The California Department of Corrections then asked U.S. District Judge William Shubb to dismiss the Shumate case, citing a favorable report by the court-appointed assessor. Lawyers for the prisoners, including the American Civil Liberties Union, disagreed, pointing not only to the deaths of 13 women prisoners since the ruling, but to other signs of substandard medical care. For example, some women learned their HIV and hepatitis C status only by chance while reviewing their medical charts; treatment for liver disease was also often inadequate.

Plaintiffs’ attorneys were not the only ones critical of the institutions. The Fresno Department of Health Services paid a surprise visit to the Chowchilla prison’s health centers in April 1999 and found, according to the official report, that patients had catheters “dragging on the ground,” got “little to no assistance with personal hygiene” and received insufficient amounts of food. They also found that the facility failed to “treat individuals with dignity and respect.”

As for the court-appointed assessor, Michael Keating, he conducted no such surprise visits (none was required) and maintained that his scheduled assessments were adequate. “None of the reviewers felt that surprise visits were necessary,” he said, adding that he did review plaintiffs’ complaints, even though they were not included in his final assessment. “We kept the report as it was,” he said.

In January 2000, both sides expected Shubb to rule in favor of the Department of Corrections. But the judge decided that the prison system had failed to protect the confidentiality of women HIVers, thus violating Shumate, even if it had improved medical conditions overall. He extended the protective order for six months.

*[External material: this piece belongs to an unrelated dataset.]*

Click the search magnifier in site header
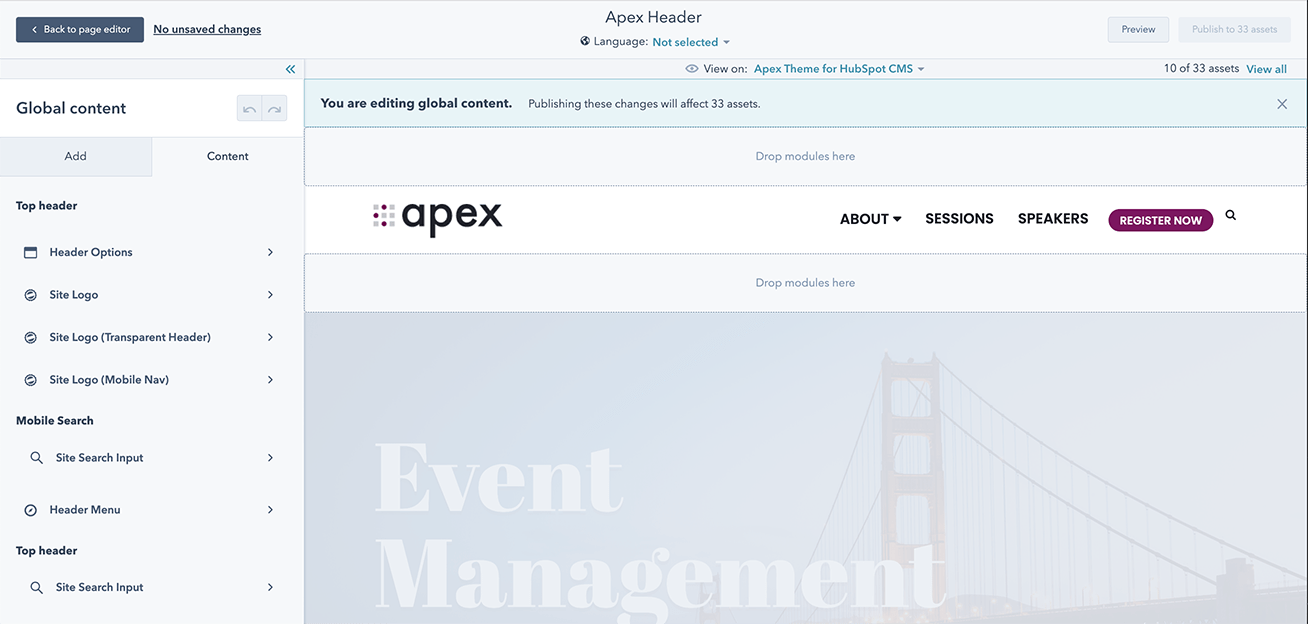The image size is (1308, 624). pyautogui.click(x=1230, y=215)
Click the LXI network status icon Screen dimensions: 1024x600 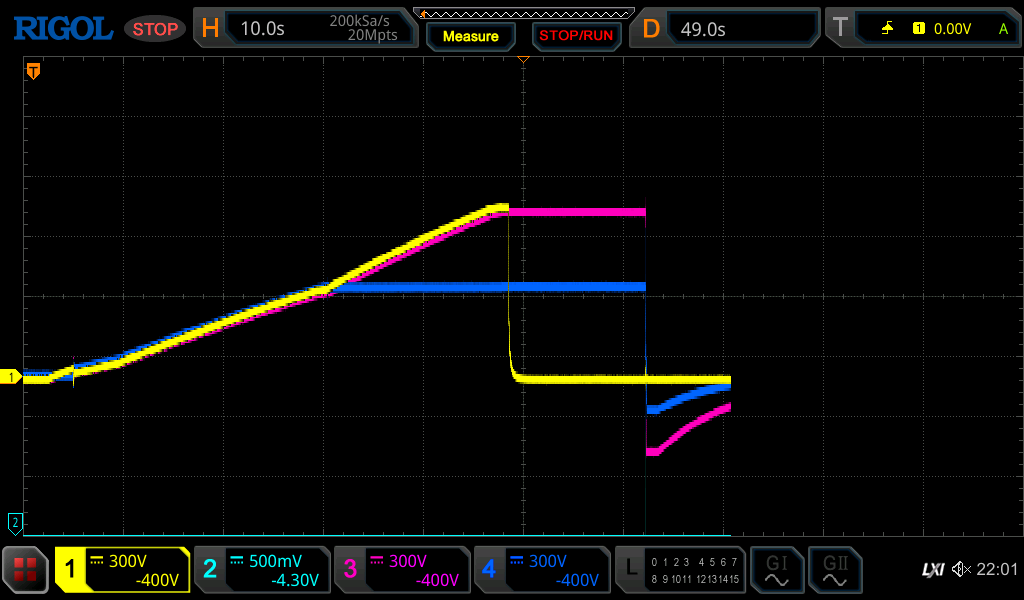[x=932, y=570]
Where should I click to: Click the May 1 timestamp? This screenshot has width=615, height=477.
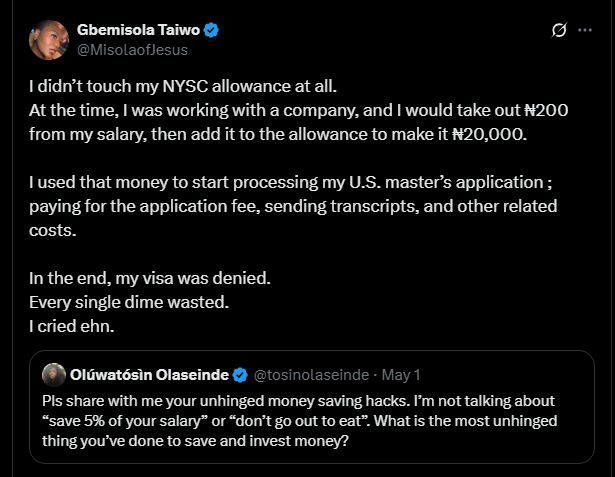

Keating called the decision unfair, asserting that the prisons had eventually changed their disclosure process to ensure confidentiality. Cynthia Chandler of Legal Services for Prisoners with Children, the law office representing the prisoners, said it wasn’t tardiness but “arrogance.” She said, “Part of the original settlement agreement was to change a basic form so that women were not outed by having paperwork with their HIV status on it.” The prison changed HIV on the form to chronic infectious disease 1, a phrase that Chandler said fools no one. “They refused to comply. That is why the case is still alive.”

For the prisoners, “it was a mixed victory,” said Judy Greenspan of California Prison Focus’ HIV in Prison Committee. “We don’t think the facility has ever been in compliance,” she told POZ. “We are concerned that any improvements will be wiped out and care will revert to the way it was five years ago.”

Legal Services attorney Chandler said that’s already happening. When the assessor was appointed, she observed, there was a sudden influx of medical staff and a marked improvement in care. “After the assessor left, the [new] staff were moved out,” she said. “We are already seeing the effect of the termination of the assessor’s review.”

Department of Corrections public information officer Terry Thornton flatly denied those charges: “This claim that we only made these improvements for the assessor’s benefit is not true.” Both sides now have until late June to dry their gunpowder and prepare for further legal fireworks.